I chuckled. Then I said, okay okay…noted. The God’s honest truth is that academia is my safe haven, and while I may research here and even reside here, my work will be bigger than the university I teach at, and transcend my field. What I have to get over is…myself. Girl, this is not about you. Get out of the way of this blessing. That’s what I feel right now.
More than ever my thoughts have surrounded grief. I made a claim in my Masters that all work is grief work. I teach to that claim. I used it in Terri’s class, often, to make sense of the overwhelming emotion that lived in the executive classroom. Even today, when I walk in that room I feel the presence of a million mental models laid to rest. You know how Brene Brown researches shame and vulnerability? I want to research grief and possibility. Taking a sweep over the things I write about anyway, its those things. Almost always. And while I see that “coming soon” I still wonder, well what about right now?
I need a thought partner. I need to talk this out, and through, and figure out where in this matrix I fall. I can tell you that, I’m close. And I know because my world has nearly stopped spinning.
If I lay in bed and look up at heaven, dreaming of what my life looks like…I see published books. I see a cherry wood office with three degrees in coordinating frames and a big photo of Neyland stadium. I see black and whites of my husband, children and I scattered throughout. I see a home filled with questions and books and artifacts from a life wholly lived. A kitchen with fresh flowers and fresh fruit. A living room with magazines, coffee table books, blankets, and a sofa that lovingly welcomes your feet upon it. A kitchen table wrapped in prayers and gratitude. A yard with jump ropes and bicycles laying to rest, temporarily. A closet full of clothes for life’s many occasions. A silver frame holding in it a picture of my best girlfriends and I. A jewelry box containing the locket and earrings from my mother’s wedding day. On my fridge, each of the invitations to my sisters’ graduations. And in the cabinets, the cast iron I bought to make my grandmother’s Thanksgiving dinner for the first time. And nowhere in my dream exists fear or trepidation, just love. Love and love’s residual.

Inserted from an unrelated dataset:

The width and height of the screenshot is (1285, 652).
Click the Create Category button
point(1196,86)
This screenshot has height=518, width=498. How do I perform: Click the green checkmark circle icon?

And so, to get there I must say the words that burn my throat and cause my palms to sweat. I must be disheveled and imperfect, and everything else that scares me. I have to do whatever I can to get closer to love. And I suppose if that takes another year of graduate school, so be it. Its my own grieving. For “the plan” and the shoulds, and the defense that follows, “oh you’re still in school?!” Yes I am. And I absolutely love it.